Alors que faut-il faire de ton geste qui te suivra toute ta vie, dans ta chair et dans ton esprit ? Nous en tant que journalistes ? il est impossible de le présenter comme un acte héroïque, sinon cela signifierait que nous faisons l’apologie de la violence contre soi-même et je suis persuadée que tu ne la méritais pas. Impossible aussi de dire que tu es une victime du système, au vu du courage et de la donnée politique que tu fais de ton geste. Tu n’es pas une victime puisque tu es un militant malgré ton jeune âge et que tu défends les plus précaires. Alors, quoi faire, jeune homme de ce que tu t’es infligé ? Comment le présenter à notre auditoire ce geste là ?

Je ne voyais qu’une solution c’était de t’écrire ce courrier, tu m’en trouveras désolée…

Mais vois-tu, le mot journaliste nous rend parfois puissant et parfois totalement vulnérable, comme ce jour-là, car il ne faut pas nier la responsabilité des médias qui détournent le regard sur ton geste, qui ne l’explique pas, qui l’esquive, qui l’isole.
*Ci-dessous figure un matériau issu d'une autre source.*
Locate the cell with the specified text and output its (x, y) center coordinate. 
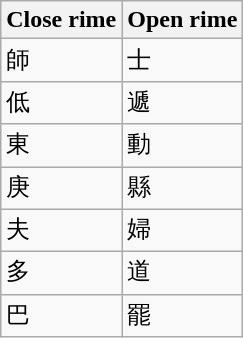
庚 (62, 188)
東 (62, 146)
動 (182, 146)
士 (182, 60)
師 (62, 60)
罷 (182, 316)
縣 (182, 188)
婦 (182, 230)
夫 (62, 230)
道 (182, 274)
遞 (182, 102)
低 (62, 102)
Open rime (182, 20)
巴 (62, 316)
多 (62, 274)
Close rime (62, 20)
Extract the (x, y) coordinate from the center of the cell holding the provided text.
Alors qu’à lui seul, il représente le mal-être d’une société entière…

un gamin en feu, et les regards se détournent…n’a-t-on pas honte ?

Mon métier prend alors tout son sens en reprenant ce cri de désespoir que tu as balancé comme un pavé brûlant…Amis étudiants, venez nous raconter la réalité de votre précarité et ne taisons pas ce que notre jeunesse vit de doutes et de peurs…

avec tout mon soutien…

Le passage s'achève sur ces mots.